A great book for professionals deep in the field, this release by computer scientist-businessman Andrew Ng boasts broad coverage of Machine Learning and its application to Artificial Intelligence. It is, however, written in a much more as a how-to or cookbook.

According to NG — the former Vice President and Chief Scientist of Baidu, an adjunct professor at Stanford University, the creator of one of the most popular online courses for machine learning, the co-founder of Coursera.com and a former head of Google Brain —, most Machine Learning problems will leave clues about the most promising next steps and about what you should avoid doing. He goes on explaining that learning to “read” those clues is a crucial skill in our domain.

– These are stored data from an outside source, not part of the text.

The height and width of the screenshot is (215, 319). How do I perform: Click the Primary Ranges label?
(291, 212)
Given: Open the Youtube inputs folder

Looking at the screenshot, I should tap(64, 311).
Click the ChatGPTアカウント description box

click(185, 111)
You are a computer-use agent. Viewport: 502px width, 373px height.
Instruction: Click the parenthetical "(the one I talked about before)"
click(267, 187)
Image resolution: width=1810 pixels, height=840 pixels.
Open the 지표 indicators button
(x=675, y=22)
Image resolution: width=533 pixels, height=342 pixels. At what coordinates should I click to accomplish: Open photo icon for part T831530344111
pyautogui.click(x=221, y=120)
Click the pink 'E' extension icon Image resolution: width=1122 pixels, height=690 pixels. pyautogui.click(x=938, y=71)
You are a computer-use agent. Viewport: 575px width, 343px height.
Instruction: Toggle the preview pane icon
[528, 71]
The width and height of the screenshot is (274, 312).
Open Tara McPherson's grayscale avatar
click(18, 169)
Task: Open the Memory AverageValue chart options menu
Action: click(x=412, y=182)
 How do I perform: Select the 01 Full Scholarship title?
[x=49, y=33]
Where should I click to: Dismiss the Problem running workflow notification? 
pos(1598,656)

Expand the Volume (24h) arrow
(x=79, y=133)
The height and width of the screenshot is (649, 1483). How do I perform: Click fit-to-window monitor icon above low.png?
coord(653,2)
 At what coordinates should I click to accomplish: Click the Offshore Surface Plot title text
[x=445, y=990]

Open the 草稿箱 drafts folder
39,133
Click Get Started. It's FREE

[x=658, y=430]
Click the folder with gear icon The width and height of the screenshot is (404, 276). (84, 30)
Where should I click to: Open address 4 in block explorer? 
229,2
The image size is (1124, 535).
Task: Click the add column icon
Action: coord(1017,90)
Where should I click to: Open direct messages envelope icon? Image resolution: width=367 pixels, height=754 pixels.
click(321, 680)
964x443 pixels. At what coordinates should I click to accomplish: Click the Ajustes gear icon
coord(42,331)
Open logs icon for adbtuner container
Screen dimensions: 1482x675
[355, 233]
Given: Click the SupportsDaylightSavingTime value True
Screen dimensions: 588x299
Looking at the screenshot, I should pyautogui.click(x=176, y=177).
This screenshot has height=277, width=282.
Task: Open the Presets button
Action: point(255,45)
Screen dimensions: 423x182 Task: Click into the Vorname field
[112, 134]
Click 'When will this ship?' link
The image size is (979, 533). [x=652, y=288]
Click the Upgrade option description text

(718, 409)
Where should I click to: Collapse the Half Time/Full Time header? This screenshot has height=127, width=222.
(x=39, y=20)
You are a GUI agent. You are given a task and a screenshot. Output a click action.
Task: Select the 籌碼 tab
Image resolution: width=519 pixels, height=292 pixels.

‘Atlas of AI: Power, Politics, and the Planetary Costs of Artificial Intelligence’ ; Yale University Press; ₹2,005

Leading scholar Kate Crawford’s book delves into how Artificial Intelligence is fuelling a shift toward undemocratic governance and increased racial, gender, and economic inequality. Drawing on more than a decade of research, award-winning science, and technology, Crawford reveals how AI is a technology of extraction: from the energy and minerals needed to build and sustain its infrastructure, to the exploited workers behind ‘automated’ services, to the data AI collects from us.

Crawford provides a political and a material perspective on what it takes to make AI and where it goes wrong. While technical systems present a veneer of objectivity, they are always systems of power. This is an urgent account of what is at stake as technology companies use artificial intelligence to reshape the world.

‘AI 2041: Ten Visions for Our Future’

If Black Mirror was a book, this could be it! These 10 gripping short stories criss-crossing the globe, coupled with incisive analysis, are co-penned by Kai-Fu Lee, the former president of Google China, and Chen Qiufan, who is known for speculative fiction.

Explore AI’s challenges and its potential, touching on topics such as ubiquitous AI that knows you better than you know yourself, genetic fortune-telling that predicts risk of disease or IQ, AI sensors that create a fully contact-less society in a future pandemic, and even immersive personalised entertainment to challenge our notion of celebrity.